- **ACTIVITY**
Down to the last line, repeat the data below exactly.

***** RECORDS FOR THIS EXERCISE

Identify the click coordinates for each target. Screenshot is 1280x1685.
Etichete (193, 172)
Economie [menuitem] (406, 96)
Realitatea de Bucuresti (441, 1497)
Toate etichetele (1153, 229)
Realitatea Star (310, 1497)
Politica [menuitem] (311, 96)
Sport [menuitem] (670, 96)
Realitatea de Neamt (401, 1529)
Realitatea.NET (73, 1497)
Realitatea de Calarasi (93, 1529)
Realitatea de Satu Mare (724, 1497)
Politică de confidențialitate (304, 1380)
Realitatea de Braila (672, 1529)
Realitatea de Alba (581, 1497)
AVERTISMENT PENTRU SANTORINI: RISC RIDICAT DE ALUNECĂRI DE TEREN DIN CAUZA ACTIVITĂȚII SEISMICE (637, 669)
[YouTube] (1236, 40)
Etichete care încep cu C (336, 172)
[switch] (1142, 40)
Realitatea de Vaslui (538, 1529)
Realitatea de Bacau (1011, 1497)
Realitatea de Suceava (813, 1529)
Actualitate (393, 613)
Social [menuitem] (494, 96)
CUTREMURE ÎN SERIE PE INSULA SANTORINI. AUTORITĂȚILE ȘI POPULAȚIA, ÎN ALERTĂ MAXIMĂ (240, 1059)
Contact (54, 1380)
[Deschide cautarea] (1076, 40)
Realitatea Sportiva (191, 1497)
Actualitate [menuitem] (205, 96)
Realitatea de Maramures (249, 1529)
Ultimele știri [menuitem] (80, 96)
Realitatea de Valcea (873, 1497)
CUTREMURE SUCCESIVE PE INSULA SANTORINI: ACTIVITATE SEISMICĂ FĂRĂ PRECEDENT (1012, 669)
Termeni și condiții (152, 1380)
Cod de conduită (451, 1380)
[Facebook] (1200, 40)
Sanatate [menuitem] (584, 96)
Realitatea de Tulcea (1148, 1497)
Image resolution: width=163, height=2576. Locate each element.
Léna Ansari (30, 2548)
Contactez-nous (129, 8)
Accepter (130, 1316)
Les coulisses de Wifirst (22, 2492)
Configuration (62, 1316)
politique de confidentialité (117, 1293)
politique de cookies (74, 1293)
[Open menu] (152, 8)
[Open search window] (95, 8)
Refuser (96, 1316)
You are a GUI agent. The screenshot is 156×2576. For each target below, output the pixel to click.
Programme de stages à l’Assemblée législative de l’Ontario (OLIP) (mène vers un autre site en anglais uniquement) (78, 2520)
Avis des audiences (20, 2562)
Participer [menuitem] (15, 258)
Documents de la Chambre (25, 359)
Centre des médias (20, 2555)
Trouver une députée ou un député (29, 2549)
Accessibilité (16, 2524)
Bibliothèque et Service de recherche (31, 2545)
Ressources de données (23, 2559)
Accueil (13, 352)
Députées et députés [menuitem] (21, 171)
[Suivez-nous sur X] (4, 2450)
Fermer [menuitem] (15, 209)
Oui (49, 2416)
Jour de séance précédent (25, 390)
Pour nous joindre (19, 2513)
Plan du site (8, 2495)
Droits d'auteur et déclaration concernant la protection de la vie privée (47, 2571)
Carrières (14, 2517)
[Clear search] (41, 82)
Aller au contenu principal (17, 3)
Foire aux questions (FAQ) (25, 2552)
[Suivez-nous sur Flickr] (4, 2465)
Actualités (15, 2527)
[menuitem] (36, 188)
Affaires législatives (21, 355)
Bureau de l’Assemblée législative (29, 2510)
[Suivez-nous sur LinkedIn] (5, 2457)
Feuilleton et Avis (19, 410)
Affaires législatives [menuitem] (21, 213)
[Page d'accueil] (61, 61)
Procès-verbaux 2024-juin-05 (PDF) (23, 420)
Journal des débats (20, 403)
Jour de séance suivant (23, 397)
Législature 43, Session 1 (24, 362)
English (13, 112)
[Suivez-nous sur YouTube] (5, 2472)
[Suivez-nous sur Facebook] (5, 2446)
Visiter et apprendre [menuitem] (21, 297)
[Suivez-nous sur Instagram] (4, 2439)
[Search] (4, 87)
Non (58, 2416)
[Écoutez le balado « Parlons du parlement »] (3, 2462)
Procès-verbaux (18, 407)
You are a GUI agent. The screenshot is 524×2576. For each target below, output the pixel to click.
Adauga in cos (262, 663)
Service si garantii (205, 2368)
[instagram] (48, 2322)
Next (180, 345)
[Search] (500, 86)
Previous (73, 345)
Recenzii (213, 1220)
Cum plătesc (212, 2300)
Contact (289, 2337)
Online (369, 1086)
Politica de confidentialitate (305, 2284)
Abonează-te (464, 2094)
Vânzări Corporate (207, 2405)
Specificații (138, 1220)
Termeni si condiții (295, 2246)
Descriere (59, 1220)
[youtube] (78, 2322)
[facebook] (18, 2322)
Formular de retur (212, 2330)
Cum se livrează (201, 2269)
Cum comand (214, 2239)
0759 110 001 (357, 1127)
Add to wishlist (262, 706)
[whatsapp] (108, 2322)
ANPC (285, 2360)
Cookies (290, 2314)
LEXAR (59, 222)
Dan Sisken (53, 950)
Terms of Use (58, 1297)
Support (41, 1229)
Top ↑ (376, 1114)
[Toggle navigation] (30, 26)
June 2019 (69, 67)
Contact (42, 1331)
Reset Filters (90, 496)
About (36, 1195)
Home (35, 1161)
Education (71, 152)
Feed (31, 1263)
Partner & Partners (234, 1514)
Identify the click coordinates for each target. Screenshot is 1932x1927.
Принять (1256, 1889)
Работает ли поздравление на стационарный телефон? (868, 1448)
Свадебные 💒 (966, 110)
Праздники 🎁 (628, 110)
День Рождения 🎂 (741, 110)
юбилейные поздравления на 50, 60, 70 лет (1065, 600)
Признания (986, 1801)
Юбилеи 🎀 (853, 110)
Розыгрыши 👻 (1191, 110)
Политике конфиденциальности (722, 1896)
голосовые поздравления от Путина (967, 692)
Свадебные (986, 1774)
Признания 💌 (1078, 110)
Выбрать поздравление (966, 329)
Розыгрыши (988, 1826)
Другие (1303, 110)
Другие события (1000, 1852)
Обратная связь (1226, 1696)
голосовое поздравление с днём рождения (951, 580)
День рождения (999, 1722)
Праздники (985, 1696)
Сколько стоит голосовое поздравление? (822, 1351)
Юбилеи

**********

- **RESPONSE AREA**
Identify the click coordinates for each target. Screenshot is 1280x1685.
Etichete (193, 172)
Economie [menuitem] (406, 96)
Realitatea de Bucuresti (441, 1497)
Toate etichetele (1153, 229)
Realitatea Star (310, 1497)
Politica [menuitem] (311, 96)
Sport [menuitem] (670, 96)
Realitatea de Neamt (401, 1529)
Realitatea.NET (73, 1497)
Realitatea de Calarasi (93, 1529)
Realitatea de Satu Mare (724, 1497)
Politică de confidențialitate (304, 1380)
Realitatea de Braila (672, 1529)
Realitatea de Alba (581, 1497)
AVERTISMENT PENTRU SANTORINI: RISC RIDICAT DE ALUNECĂRI DE TEREN DIN CAUZA ACTIVITĂȚII SEISMICE (637, 669)
[YouTube] (1236, 40)
Etichete care încep cu C (336, 172)
[switch] (1142, 40)
Realitatea de Vaslui (538, 1529)
Realitatea de Bacau (1011, 1497)
Realitatea de Suceava (813, 1529)
Actualitate (393, 613)
Social [menuitem] (494, 96)
CUTREMURE ÎN SERIE PE INSULA SANTORINI. AUTORITĂȚILE ȘI POPULAȚIA, ÎN ALERTĂ MAXIMĂ (240, 1059)
Contact (54, 1380)
[Deschide cautarea] (1076, 40)
Realitatea Sportiva (191, 1497)
Actualitate [menuitem] (205, 96)
Realitatea de Maramures (249, 1529)
Ultimele știri [menuitem] (80, 96)
Realitatea de Valcea (873, 1497)
CUTREMURE SUCCESIVE PE INSULA SANTORINI: ACTIVITATE SEISMICĂ FĂRĂ PRECEDENT (1012, 669)
Termeni și condiții (152, 1380)
Cod de conduită (451, 1380)
[Facebook] (1200, 40)
Sanatate [menuitem] (584, 96)
Realitatea de Tulcea (1148, 1497)
Image resolution: width=163, height=2576. Locate each element.
Léna Ansari (30, 2548)
Contactez-nous (129, 8)
Accepter (130, 1316)
Les coulisses de Wifirst (22, 2492)
Configuration (62, 1316)
politique de confidentialité (117, 1293)
politique de cookies (74, 1293)
[Open menu] (152, 8)
[Open search window] (95, 8)
Refuser (96, 1316)
You are a GUI agent. The screenshot is 156×2576. For each target below, output the pixel to click.
Programme de stages à l’Assemblée législative de l’Ontario (OLIP) (mène vers un autre site en anglais uniquement) (78, 2520)
Avis des audiences (20, 2562)
Participer [menuitem] (15, 258)
Documents de la Chambre (25, 359)
Centre des médias (20, 2555)
Trouver une députée ou un député (29, 2549)
Accessibilité (16, 2524)
Bibliothèque et Service de recherche (31, 2545)
Ressources de données (23, 2559)
Accueil (13, 352)
Députées et députés [menuitem] (21, 171)
[Suivez-nous sur X] (4, 2450)
Fermer [menuitem] (15, 209)
Oui (49, 2416)
Jour de séance précédent (25, 390)
Pour nous joindre (19, 2513)
Plan du site (8, 2495)
Droits d'auteur et déclaration concernant la protection de la vie privée (47, 2571)
Carrières (14, 2517)
[Clear search] (41, 82)
Aller au contenu principal (17, 3)
Foire aux questions (FAQ) (25, 2552)
[Suivez-nous sur Flickr] (4, 2465)
Actualités (15, 2527)
[menuitem] (36, 188)
Affaires législatives (21, 355)
Bureau de l’Assemblée législative (29, 2510)
[Suivez-nous sur LinkedIn] (5, 2457)
Feuilleton et Avis (19, 410)
Affaires législatives [menuitem] (21, 213)
[Page d'accueil] (61, 61)
Procès-verbaux 2024-juin-05 (PDF) (23, 420)
Journal des débats (20, 403)
Jour de séance suivant (23, 397)
Législature 43, Session 1 (24, 362)
English (13, 112)
[Suivez-nous sur YouTube] (5, 2472)
[Suivez-nous sur Facebook] (5, 2446)
Visiter et apprendre [menuitem] (21, 297)
[Suivez-nous sur Instagram] (4, 2439)
[Search] (4, 87)
Non (58, 2416)
[Écoutez le balado « Parlons du parlement »] (3, 2462)
Procès-verbaux (18, 407)
You are a GUI agent. The screenshot is 524×2576. For each target below, output the pixel to click.
Adauga in cos (262, 663)
Service si garantii (205, 2368)
[instagram] (48, 2322)
Next (180, 345)
[Search] (500, 86)
Previous (73, 345)
Recenzii (213, 1220)
Cum plătesc (212, 2300)
Contact (289, 2337)
Online (369, 1086)
Politica de confidentialitate (305, 2284)
Abonează-te (464, 2094)
Vânzări Corporate (207, 2405)
Specificații (138, 1220)
Termeni si condiții (295, 2246)
Descriere (59, 1220)
[youtube] (78, 2322)
[facebook] (18, 2322)
Formular de retur (212, 2330)
Cum se livrează (201, 2269)
Cum comand (214, 2239)
0759 110 001 (357, 1127)
Add to wishlist (262, 706)
[whatsapp] (108, 2322)
ANPC (285, 2360)
Cookies (290, 2314)
LEXAR (59, 222)
Dan Sisken (53, 950)
Terms of Use (58, 1297)
Support (41, 1229)
Top ↑ (376, 1114)
[Toggle navigation] (30, 26)
June 2019 (69, 67)
Contact (42, 1331)
Reset Filters (90, 496)
About (36, 1195)
Home (35, 1161)
Education (71, 152)
Feed (31, 1263)
Partner & Partners (234, 1514)
Identify the click coordinates for each target. Screenshot is 1932x1927.
Принять (1256, 1889)
Работает ли поздравление на стационарный телефон? (868, 1448)
Свадебные 💒 (966, 110)
Праздники 🎁 (628, 110)
День Рождения 🎂 (741, 110)
юбилейные поздравления на 50, 60, 70 лет (1065, 600)
Признания (986, 1801)
Юбилеи 🎀 (853, 110)
Розыгрыши 👻 (1191, 110)
Политике конфиденциальности (722, 1896)
голосовые поздравления от Путина (967, 692)
Свадебные (986, 1774)
Признания 💌 (1078, 110)
Выбрать поздравление (966, 329)
Розыгрыши (988, 1826)
Другие (1303, 110)
Другие события (1000, 1852)
Обратная связь (1226, 1696)
голосовое поздравление с днём рождения (951, 580)
День рождения (999, 1722)
Праздники (985, 1696)
Сколько стоит голосовое поздравление? (822, 1351)
Юбилеи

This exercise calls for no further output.